TASK REQUIREMENTS: Word for word, restate the listing that follows and leave out the images.
++++ AVAILABLE RECORDS
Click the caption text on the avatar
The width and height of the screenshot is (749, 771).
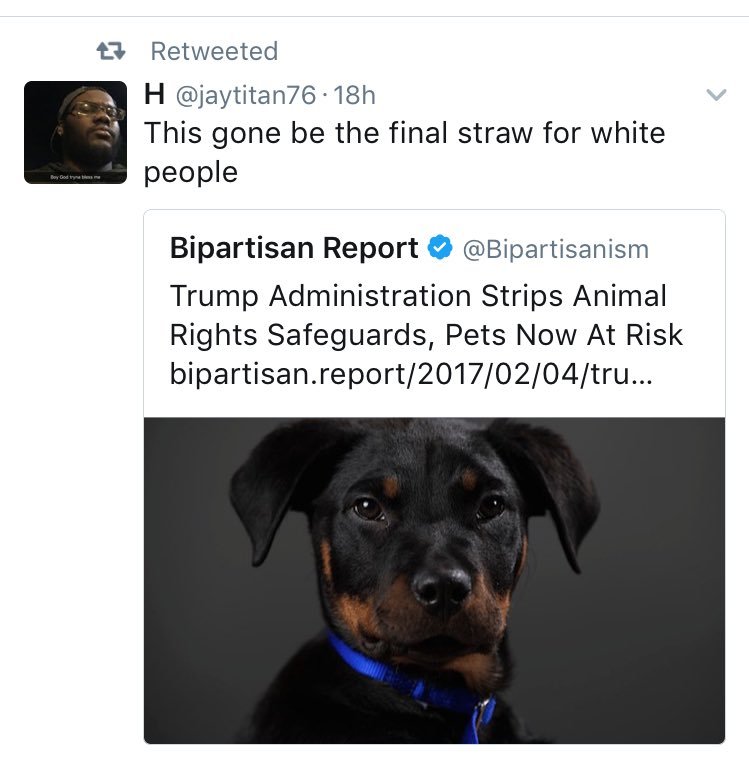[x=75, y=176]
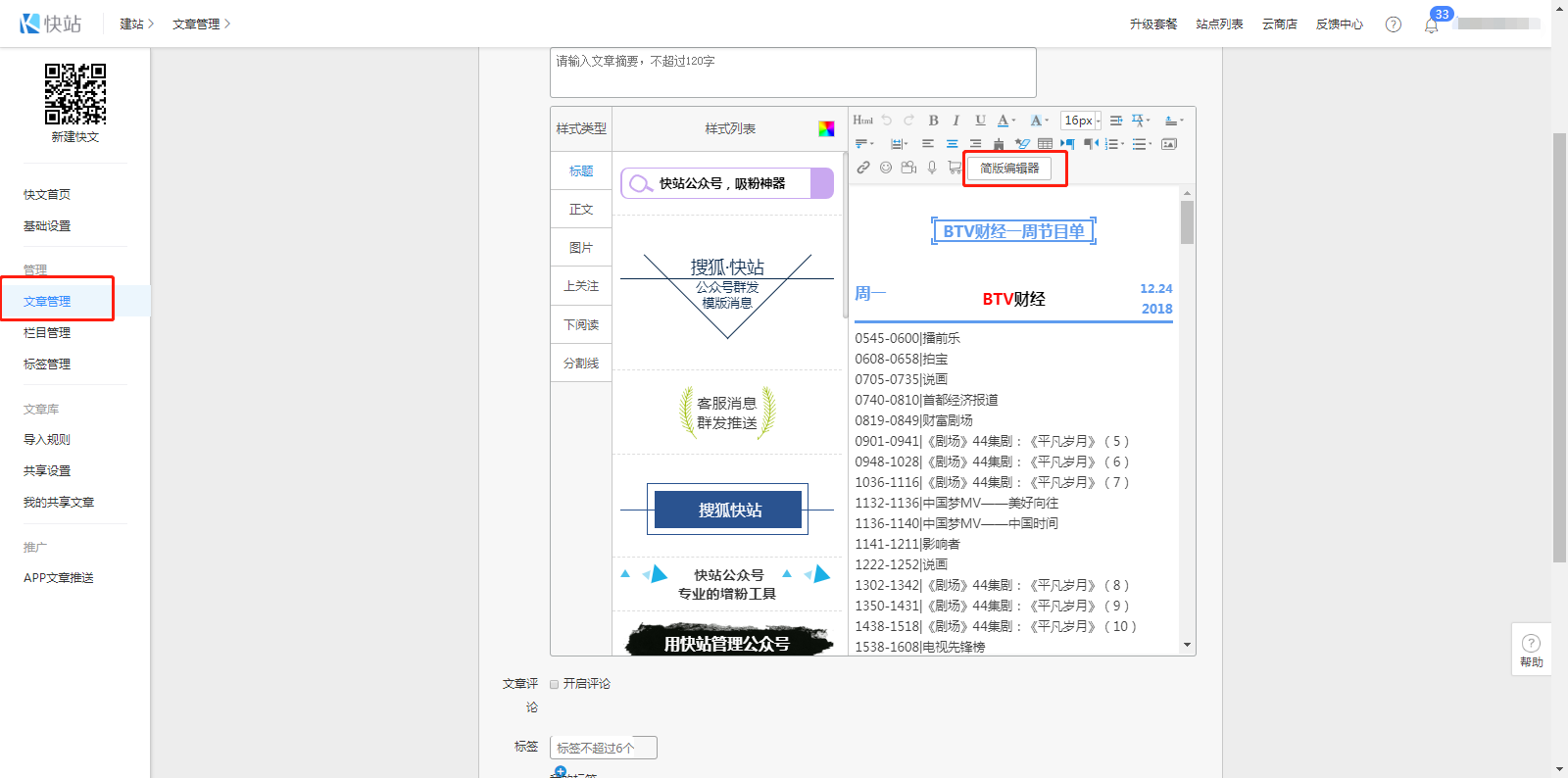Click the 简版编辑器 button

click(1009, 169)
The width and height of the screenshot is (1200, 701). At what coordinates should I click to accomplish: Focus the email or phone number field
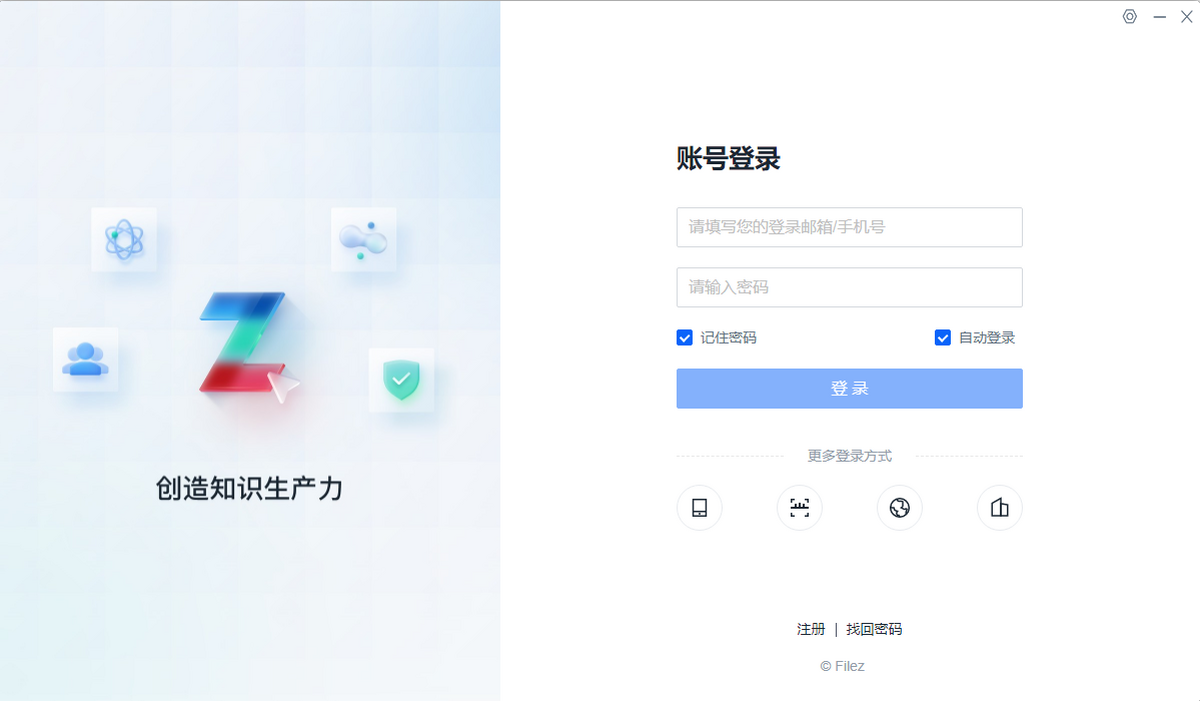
++++++++
EXERCISE RESPONSE:
Click the caption text on the avatar
The width and height of the screenshot is (749, 771).
[x=75, y=176]
Click the 简版编辑器 button

click(1009, 169)
The width and height of the screenshot is (1200, 701). At what coordinates should I click to accomplish: Focus the email or phone number field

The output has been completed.